The main reason is because people are stupid and get taken advantage of accordingly.

Every time you saw a moron say "they're a business and they need to make money!" you saw someone lowering their standards to make a rich person richer.

[–] vas@lemmy.ml 29 points 2 weeks ago* (last edited 2 weeks ago) (2 children)

Musk does not do a space race. Not on his money, at least.

Instead, he does it on US taxpayer money, with billion-dollar contracts to get people to Mars by 2025 and other timelines like that. The government employee who approved one of the largest contracts to SpaceX quickly quit working for the government and now works... at SpaceX.

So you tell me, is Elon in a space race, or are the US taxpayers in a race to fund the billionaire?

[–] booly@sh.itjust.works 8 points 2 weeks ago

Honestly, the space race part of it isn't concerning to me at all.

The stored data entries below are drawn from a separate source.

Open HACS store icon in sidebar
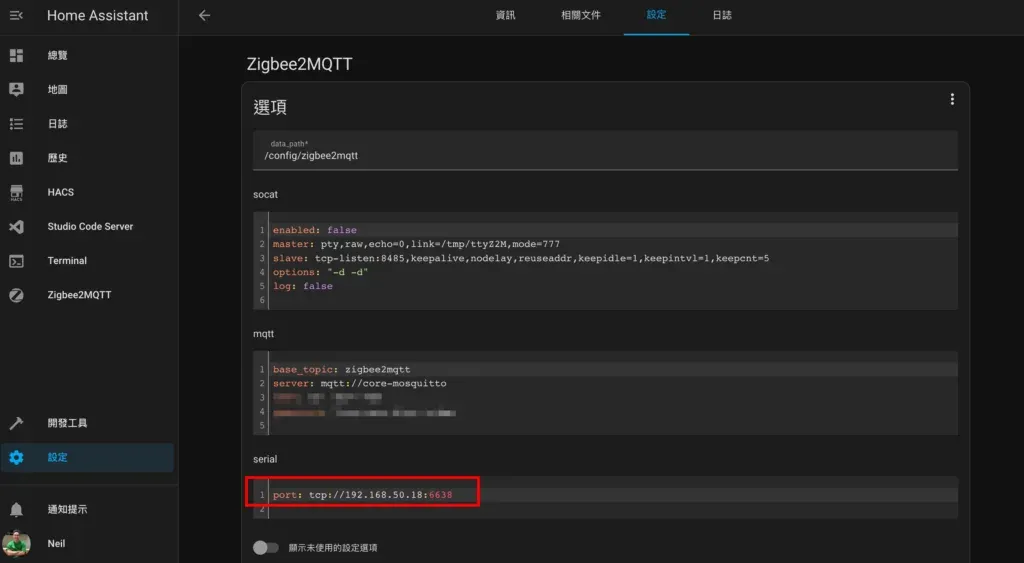This screenshot has height=563, width=1024. tap(16, 192)
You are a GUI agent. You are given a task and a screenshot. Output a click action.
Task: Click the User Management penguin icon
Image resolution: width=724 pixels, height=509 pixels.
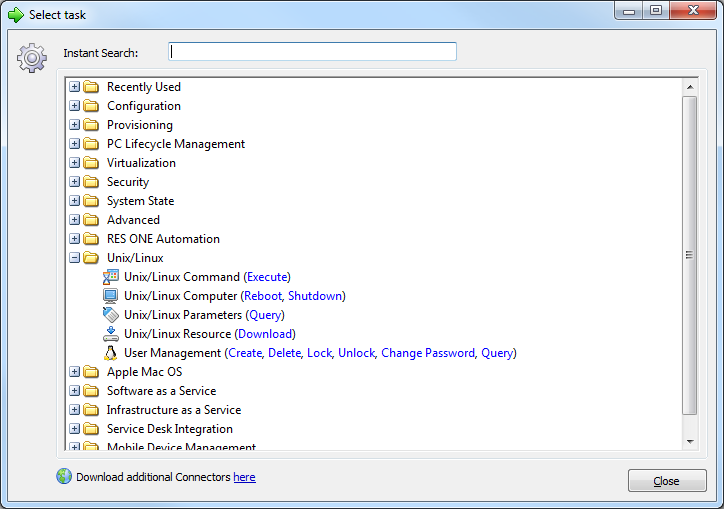[111, 353]
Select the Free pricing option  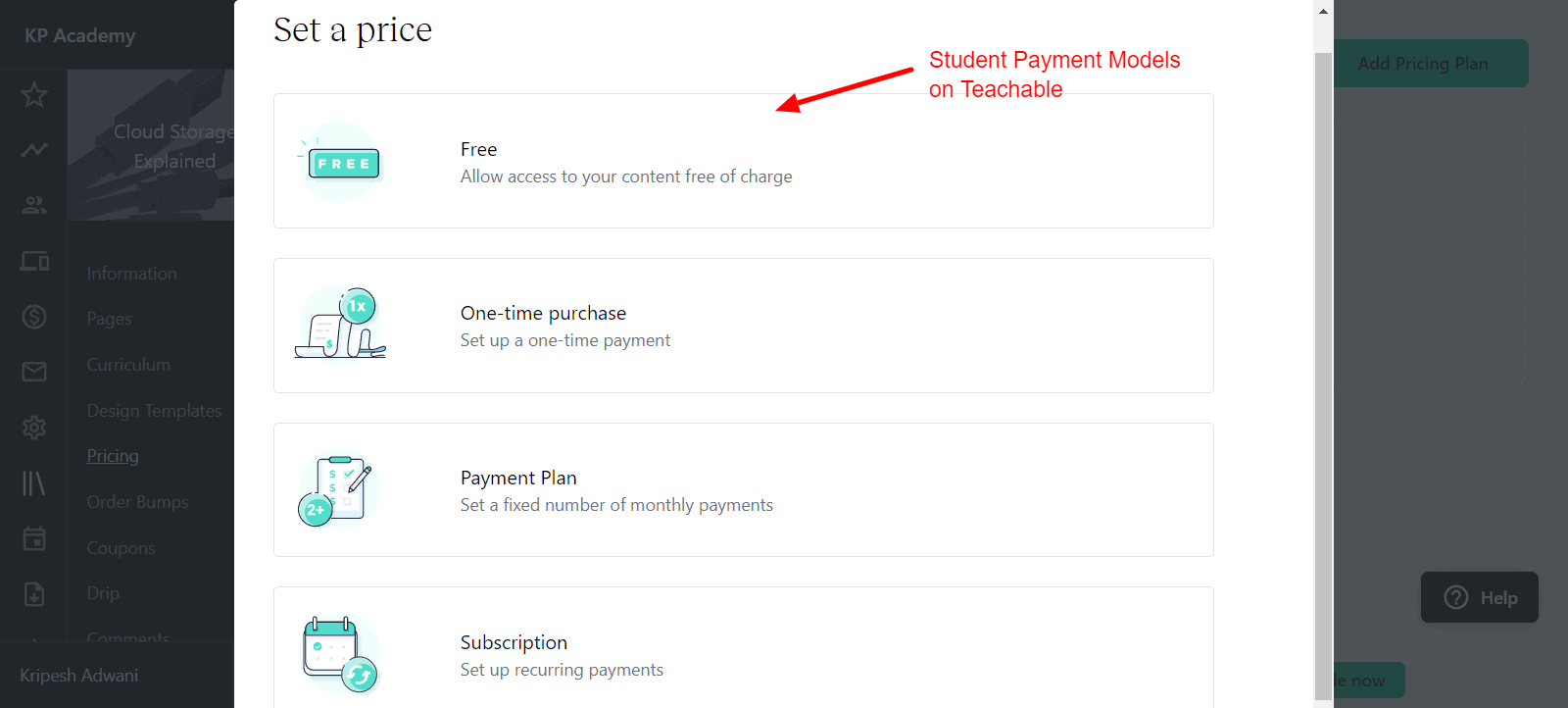tap(743, 162)
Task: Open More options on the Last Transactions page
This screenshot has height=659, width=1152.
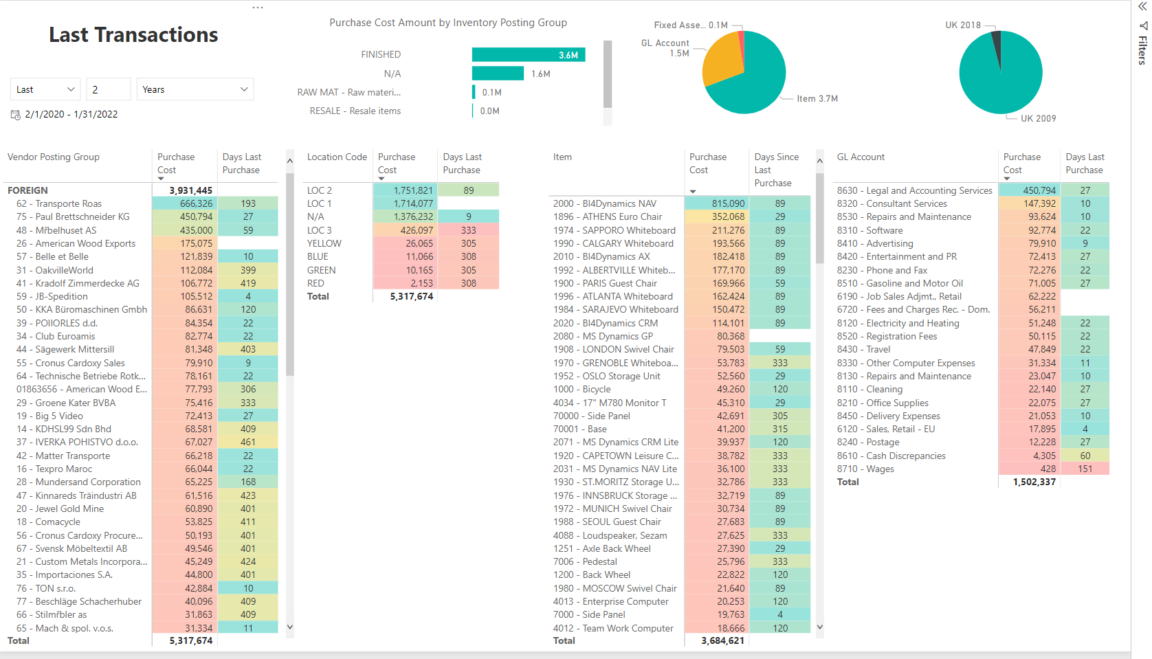Action: click(x=258, y=7)
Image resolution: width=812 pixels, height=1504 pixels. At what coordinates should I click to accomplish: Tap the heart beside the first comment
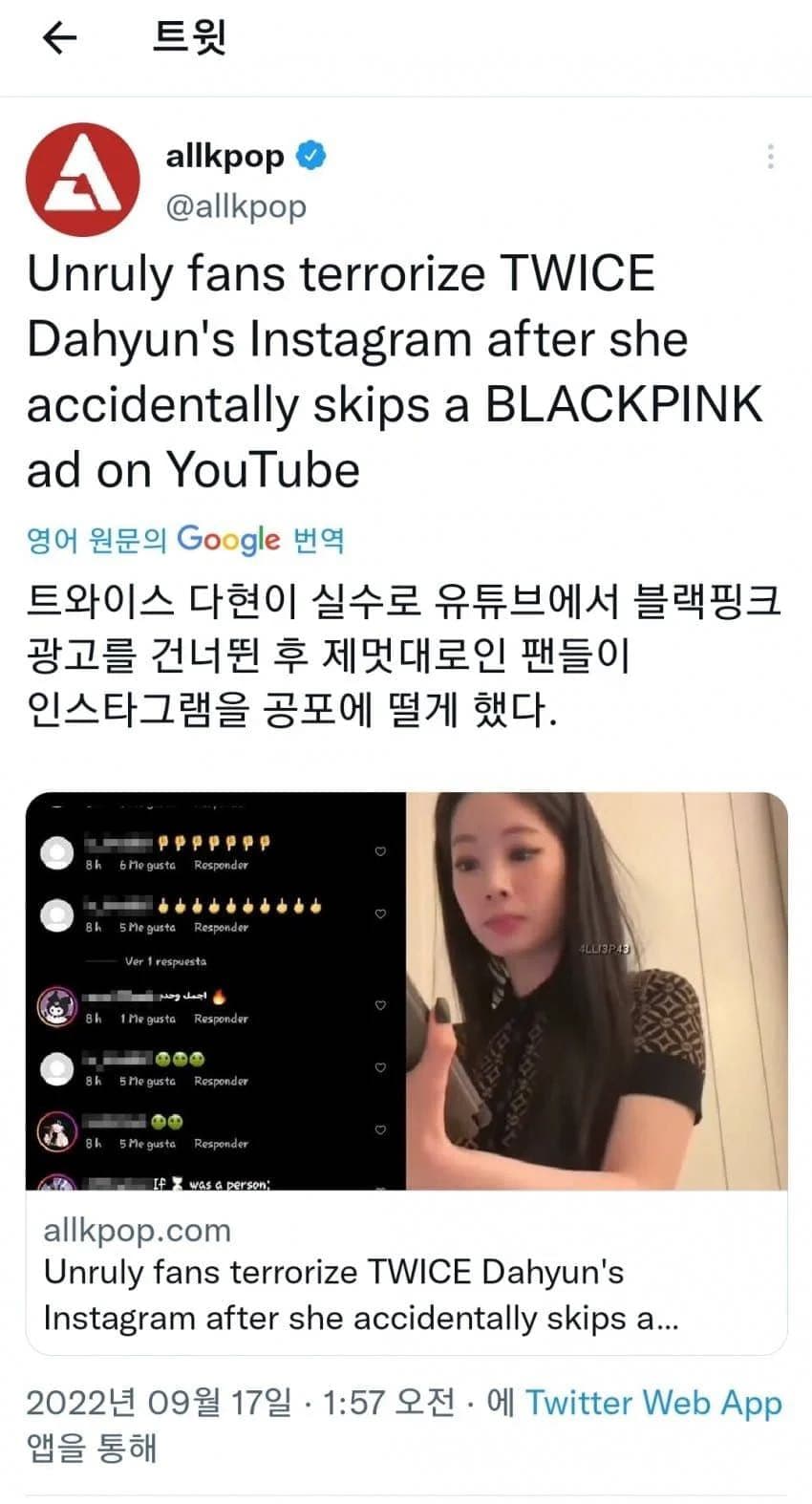[x=380, y=850]
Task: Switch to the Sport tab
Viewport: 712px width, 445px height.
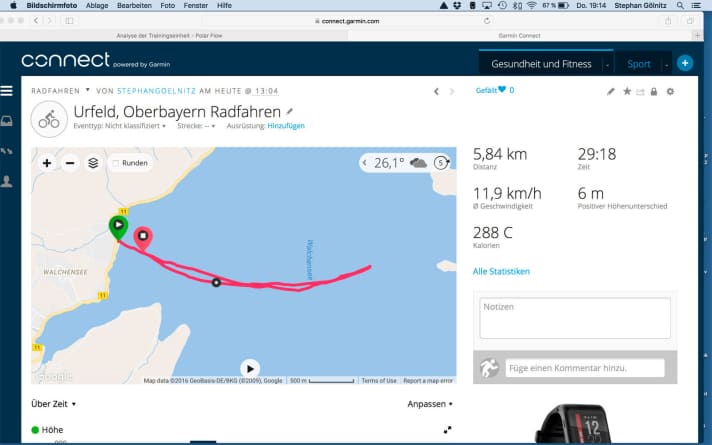Action: (x=638, y=64)
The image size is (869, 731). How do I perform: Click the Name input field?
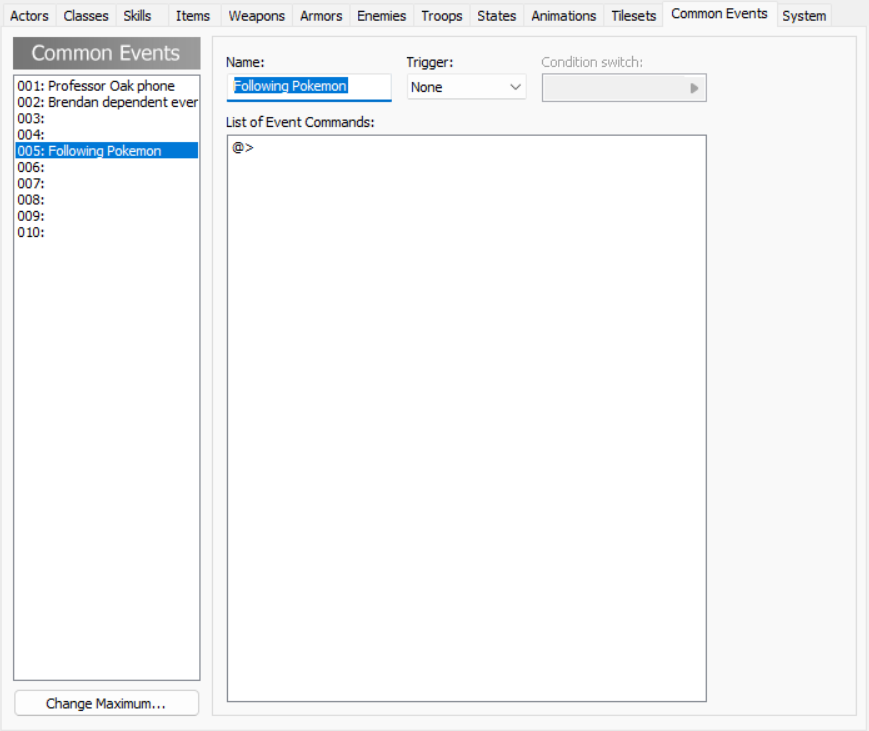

The fact that it's between billionaire-backed companies is several policy failures, though.

NASA has traditionally relied heavily on defense/space contractors. The space shuttle was built by Rockwell International (which was eventually acquired by Boeing).

The Saturn V rocket that took people to the moon was manufactured by Boeing, Douglas (which became part of McDonnell Douglas, which was acquired by Boeing), and North American (which got acquired by Rockwell, which was acquired by Boeing).

But through consolidation in the American aerospace industry, the bloated behemoth that is modern Boeing has serious issues holding it back. And so the rise of new competition against Boeing is generally a good thing!

Except the only companies that were started up to compete with Boeing were funded largely as ego projects by billionaires who made so much money in other fields that they have excess billions to throw around.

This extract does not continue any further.